Here pruning and cross-validation effectively help avoid overfitting. If we don't prune and grow the tree too big, we might get a very small resubstitution error rate which is substantially smaller than the error rate based on the test data set.

• The Bayes error rate is 0.26. Remember, we know the exact distribution for generating the simulated data.  Therefore the Bayes rule using the true model is known.
• There is little room for improvement over the tree classifier.

The tree obtained is shown below:

We can see that the first question checks the on/off status of the fifth light. We ask whether $$x_5 = 0$$. If the answer is yes (the light is off), go to the left branch. If the answer is no, take the right branch. For the left branch, we ask whether the fourth light, $$x_4$$, is on or off. If the answer is yes, then we check the first light, $$x_1$$. If $$x_1$$ is off then we say that it is digit 1, if the answer is no then it is a 7. The square nodes are leaf nodes, and the number in the square is the class label, or the digit, assigned to the leaf node.

In general, one class may occupy several leaf nodes and occasionally no leaf node.

Interestingly, in this example, every digit (or every class) occupies exactly one leaf node. There are exactly 10 leaf nodes. But this is just a special case.

Another interesting aspect about the tree in this example is that $$x_6$$ and $$x_7$$ are never used. This shows that classification trees sometimes achieve dimension reduction as a by-product.

## Example: Waveforms

Let's take a look at another example concerning waveforms. Let's first define three functions $$h_1(\tau), h_2(\tau), h_3(\tau)$$ which are shifted versions of each other, as shown in the figure below:

We specify each $$h_j$$ by its values at integers $$\tau =1 \tilde 21$$. Therefore, every waveform is characterized by a 21-dimensional vector.

Next, we will create in the following manner three classes of waveforms as random convex combinations of two of these waveforms plus independent Gaussian noise. Each sample is a 21-dimensional vector containing the values of the random waveforms measured at $$\tau = 1, 2, \cdots , 21$$.

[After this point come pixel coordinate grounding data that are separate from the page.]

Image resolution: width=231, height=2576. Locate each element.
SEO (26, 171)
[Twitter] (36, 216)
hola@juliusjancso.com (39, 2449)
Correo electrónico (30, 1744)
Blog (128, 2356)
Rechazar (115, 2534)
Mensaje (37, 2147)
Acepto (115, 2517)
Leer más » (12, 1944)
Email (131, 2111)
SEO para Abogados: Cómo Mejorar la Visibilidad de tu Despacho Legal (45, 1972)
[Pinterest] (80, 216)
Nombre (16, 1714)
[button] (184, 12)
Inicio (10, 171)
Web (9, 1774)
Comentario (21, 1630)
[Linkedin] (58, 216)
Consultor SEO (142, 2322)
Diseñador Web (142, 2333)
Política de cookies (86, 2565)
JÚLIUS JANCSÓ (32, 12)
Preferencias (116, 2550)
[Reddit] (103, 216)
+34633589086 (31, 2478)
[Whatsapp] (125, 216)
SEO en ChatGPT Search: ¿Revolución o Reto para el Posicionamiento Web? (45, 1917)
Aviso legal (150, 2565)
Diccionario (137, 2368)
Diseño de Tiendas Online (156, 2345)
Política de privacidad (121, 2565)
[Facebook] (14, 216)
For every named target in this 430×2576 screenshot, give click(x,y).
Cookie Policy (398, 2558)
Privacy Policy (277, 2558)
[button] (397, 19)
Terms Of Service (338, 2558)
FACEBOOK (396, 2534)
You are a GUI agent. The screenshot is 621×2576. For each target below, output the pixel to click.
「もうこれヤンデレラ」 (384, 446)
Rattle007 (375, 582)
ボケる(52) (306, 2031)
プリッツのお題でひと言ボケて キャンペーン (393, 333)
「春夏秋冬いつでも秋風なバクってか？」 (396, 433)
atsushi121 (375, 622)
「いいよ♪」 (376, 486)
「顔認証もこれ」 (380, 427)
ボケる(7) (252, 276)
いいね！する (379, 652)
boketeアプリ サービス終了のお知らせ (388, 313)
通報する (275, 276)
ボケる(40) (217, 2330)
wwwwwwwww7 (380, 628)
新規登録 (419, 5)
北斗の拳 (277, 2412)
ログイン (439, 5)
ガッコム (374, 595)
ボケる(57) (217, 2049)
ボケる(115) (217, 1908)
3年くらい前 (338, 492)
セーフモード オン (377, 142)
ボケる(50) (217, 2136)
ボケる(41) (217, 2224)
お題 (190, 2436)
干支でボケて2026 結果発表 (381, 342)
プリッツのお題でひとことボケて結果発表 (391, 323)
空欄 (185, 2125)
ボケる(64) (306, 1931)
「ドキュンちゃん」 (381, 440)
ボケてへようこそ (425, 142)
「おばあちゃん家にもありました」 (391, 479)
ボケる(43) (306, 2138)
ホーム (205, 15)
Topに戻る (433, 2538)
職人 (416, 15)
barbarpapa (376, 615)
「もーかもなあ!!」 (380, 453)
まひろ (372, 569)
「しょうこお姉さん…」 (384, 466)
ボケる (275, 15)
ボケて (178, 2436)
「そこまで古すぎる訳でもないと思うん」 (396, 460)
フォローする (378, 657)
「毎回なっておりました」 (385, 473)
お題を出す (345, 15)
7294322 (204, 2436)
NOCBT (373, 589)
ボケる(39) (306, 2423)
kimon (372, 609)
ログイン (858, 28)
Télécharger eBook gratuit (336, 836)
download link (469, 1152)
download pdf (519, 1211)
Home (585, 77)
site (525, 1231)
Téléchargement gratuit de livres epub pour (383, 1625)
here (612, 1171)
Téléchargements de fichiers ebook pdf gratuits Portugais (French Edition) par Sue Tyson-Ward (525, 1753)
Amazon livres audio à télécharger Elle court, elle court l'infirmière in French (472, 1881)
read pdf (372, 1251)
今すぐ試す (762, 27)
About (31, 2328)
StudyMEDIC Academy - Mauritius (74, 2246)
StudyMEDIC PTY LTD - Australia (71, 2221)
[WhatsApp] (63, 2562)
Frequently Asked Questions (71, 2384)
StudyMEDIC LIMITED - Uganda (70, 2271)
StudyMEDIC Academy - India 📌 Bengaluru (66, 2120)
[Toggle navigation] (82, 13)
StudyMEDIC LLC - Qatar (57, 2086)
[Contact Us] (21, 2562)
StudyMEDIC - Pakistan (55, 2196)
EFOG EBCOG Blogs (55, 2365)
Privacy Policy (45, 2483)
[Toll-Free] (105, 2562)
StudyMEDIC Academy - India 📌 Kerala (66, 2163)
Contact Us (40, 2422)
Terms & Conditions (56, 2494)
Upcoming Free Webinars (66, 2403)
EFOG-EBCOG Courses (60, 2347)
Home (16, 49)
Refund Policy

To generate a sample in class 1, first we generate a random number υ uniformly distributed in [0, 1] and then we generate 21 independent random numbers $$\epsilon_1, \epsilon_2, \cdots , \epsilon_{21}$$ normally distributed with mean = 0 and variance 1 (they are Gaussian noise.) Now, we can create a random waveform by a random sum of $$h_1(j)$$ and $$h_2(j)$$ with the weights given by the random number picked from the interval [0, 1]:

$$x_{·j} = uh_1(j) + (1 - \nu) h_2(j) + \epsilon_j, \;\;\;\; j = 1, \cdots , 21$$

This is a convex combination where the weights are nonnegative and add up to one, with Gaussian noise, $$\epsilon_j$$, added on top.

Similarly, to generate a sample in class 2, we repeat the above process to generate a random number $$\nu$$ and 21 random numbers $$\epsilon_1, \cdots , \epsilon_{21}$$ and set

$$x_{·j} = uh_1(j) + (1 - \nu) h_3(j) + \epsilon_j, \;\;\;\; j = 1, \cdots , 21$$

This is a convex combination of $$h_1(j)$$ and $$h_3(j)$$ plus noise.

Then, the class 3 vectors are generated by a convex combination of $$h_2(j)$$ and $$h_3(j)$$ plus noise:

$$x_{·j} = uh_2(j) + (1 - \nu) h_3(j) + \epsilon_j, \;\;\;\; j = 1, \cdots , 21$$

Below are sample random waveforms generated according to the above description.

Let's see how a classification tree performs.

Here we have generated 300 random samples using prior probabilities (1/3, 1/3, 1/3) for training.

The set of splitting questions are whether xj is smaller than or equal to a threshold c:

{Is $$x_{·j} \leq c?$$} for c ranging over all real numbers and j = 1, ... , 21

Next, we use the Gini index as the impurity function and compute the goodness of split correspondingly.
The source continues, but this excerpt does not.